The state appealed the case, but the Minnesota Court of Appeals affirmed the district court’s decision. The case was appealed a second time, this time to the Minnesota Supreme Court, which agreed with the lower court’s ruling. 

 “This search was justified only by the odor of marijuana emanating from the vehicle,” the Minnesota Supreme Court decision reads. “Torgerson moved to suppress the evidence found during the search, arguing that the odor of marijuana, alone, is insufficient to create the requisite probable cause to search a vehicle under the automobile exception to the warrant requirement. The district court granted Torgerson’s motion, suppressed the evidence, and dismissed the complaint. The State appealed. The court of appeals affirmed the district court’s suppression order. Because we conclude that the odor of marijuana emanating from a vehicle, alone, is insufficient to create the requisite probable cause to search a vehicle under the automobile exception to the warrant requirement, we affirm.”
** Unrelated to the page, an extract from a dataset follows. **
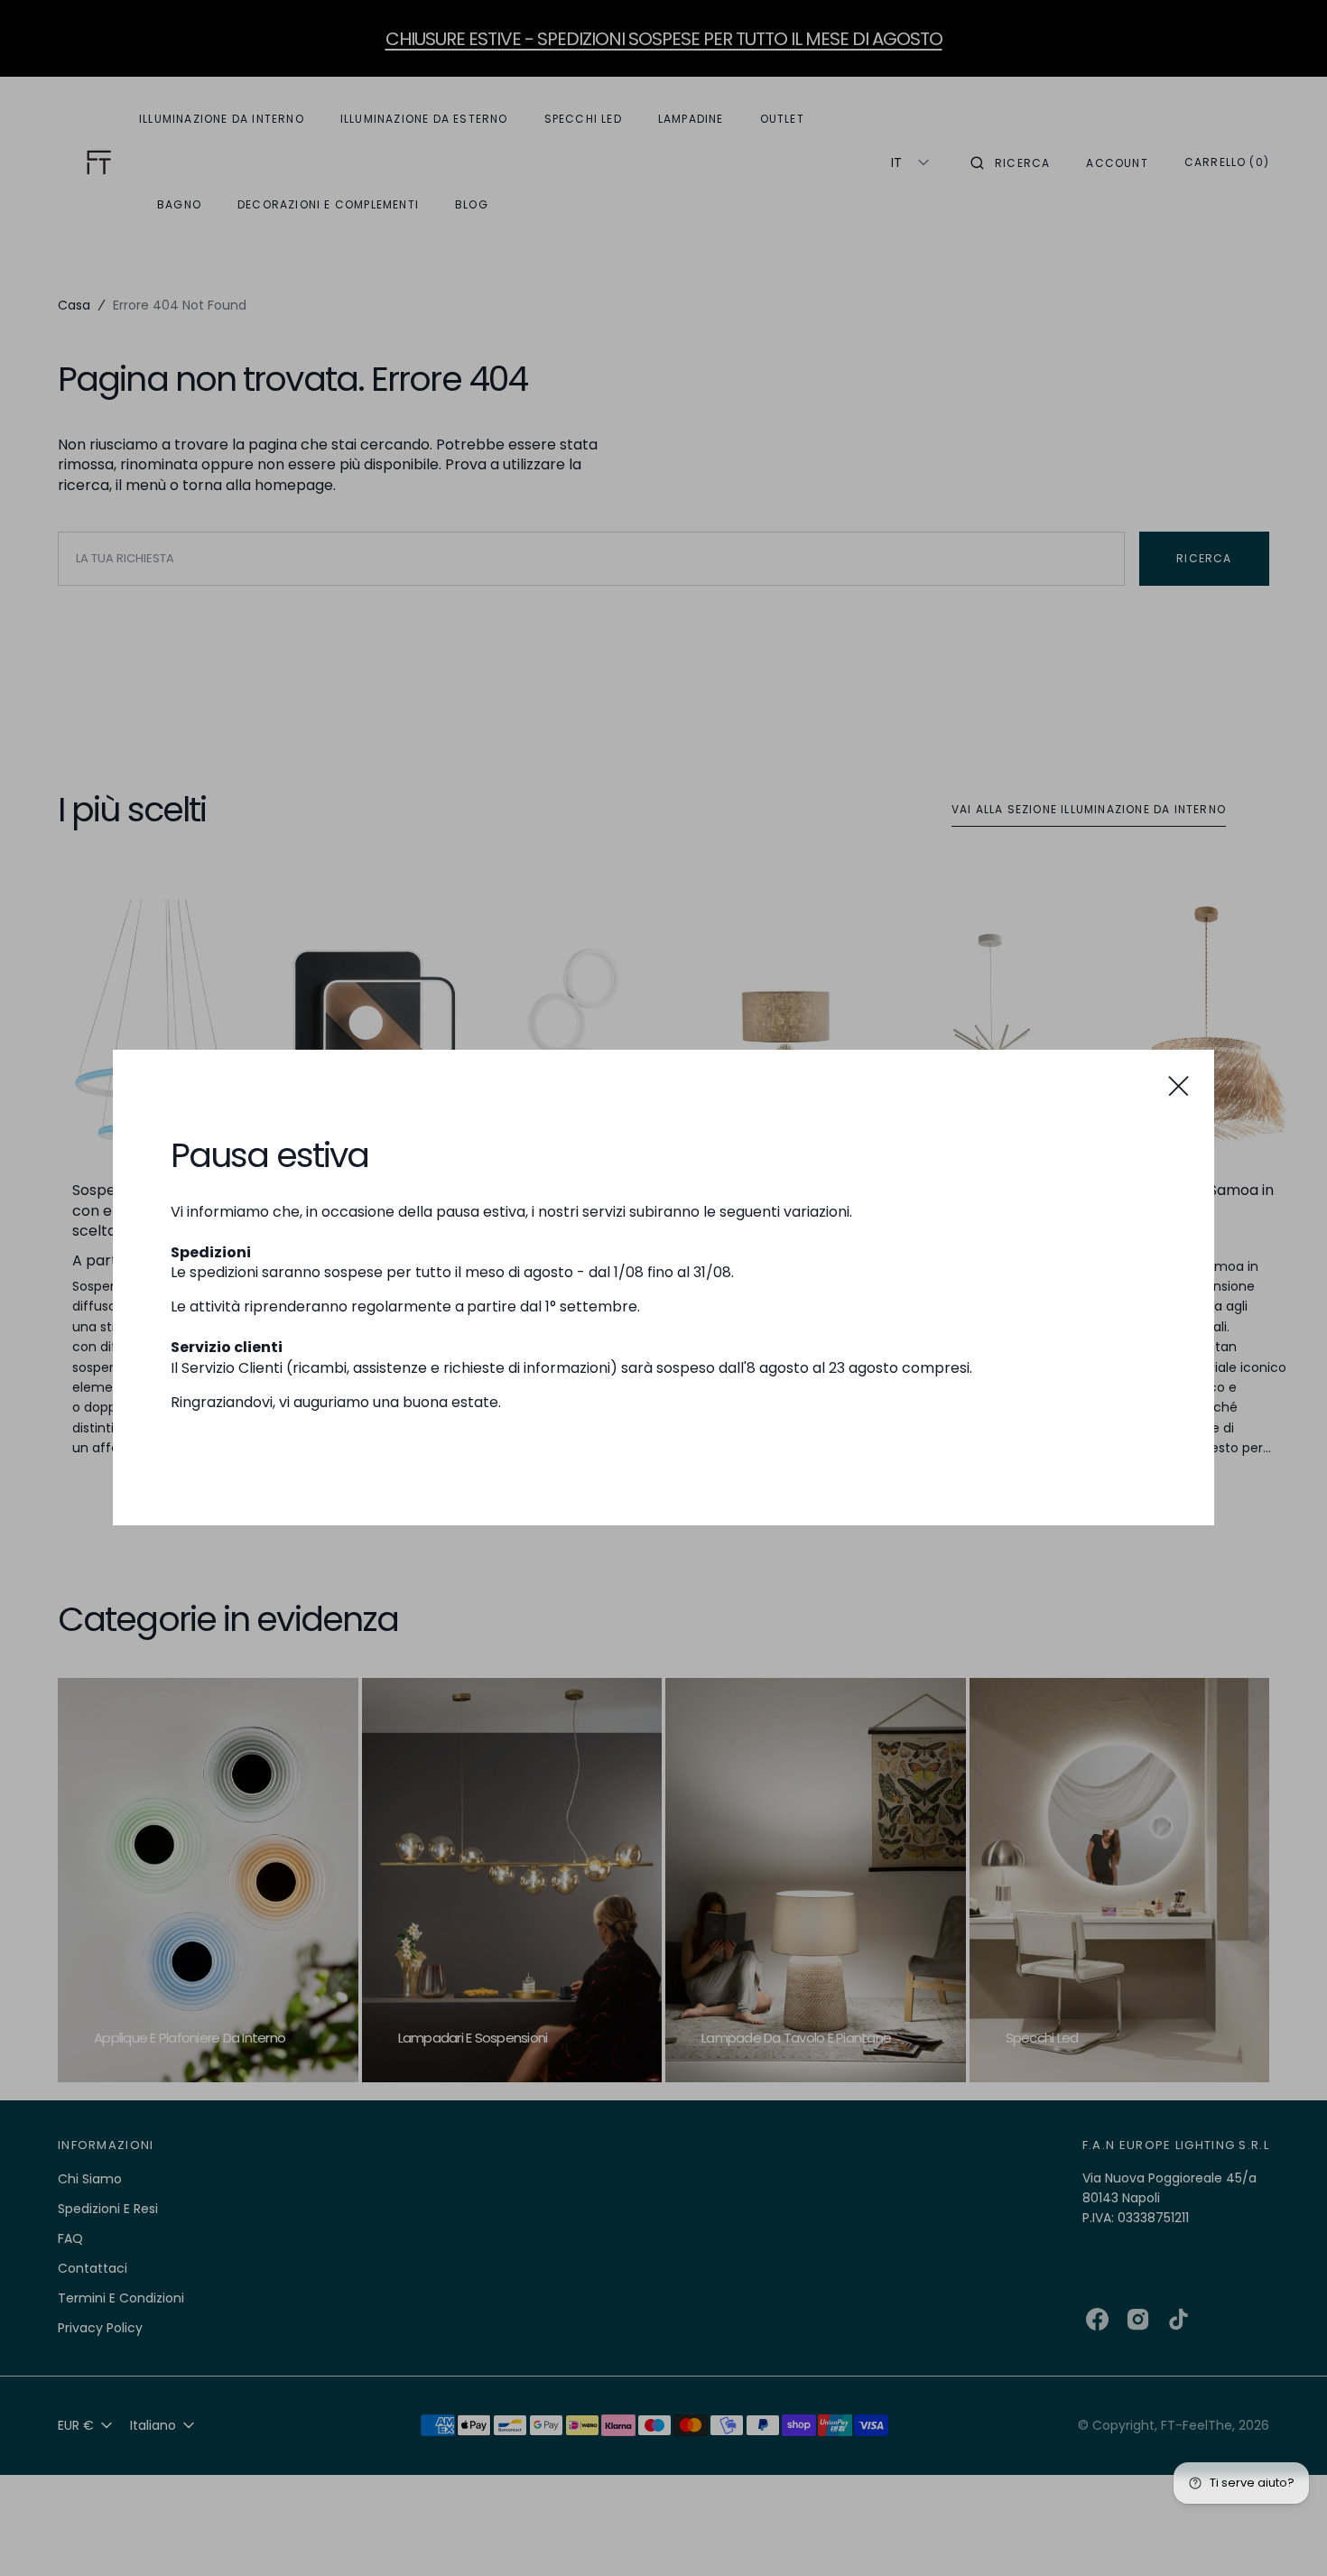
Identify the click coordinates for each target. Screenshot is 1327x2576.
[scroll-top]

It amounts to basic human rights that apply—regardless of whether or not a person is addicted to drugs.

Other States do Precisely the Same Regarding Pot Odor as Probably Cause

An Illinois judge ruled in 2021 that the odor of cannabis is not sufficient grounds for police to search a vehicle without a warrant during a traffic stop.

Daniel J. Dalton, Associate Judge of the 14th Judicial Circuit, issued a ruling in response to a motion to suppress evidence in the case of Vincent Molina, a medical cannabis patient arrested for cannabis possession last year.

In that case, Molina was arrested despite the decriminalization of small amounts of cannabis in Illinois in 2019 with the passage of the Illinois Cannabis Regulation and Tax Act. 

In some states, the issue of probable cause and cannabis was defined through bills.

Last April, the Maryland House of Delegates approved a bill that reduces the penalties for public cannabis consumption and bars police from using the odor of cannabis as the basis for the search of an individual or auto. Under Maryland’s House Bill 1071, law enforcement officers would be prohibited from using the odor of raw or burnt cannabis as probable cause to search a person or vehicle. 

The rulings represent the rights of citizens when they are pulled over by police, even if there are hard drugs involved.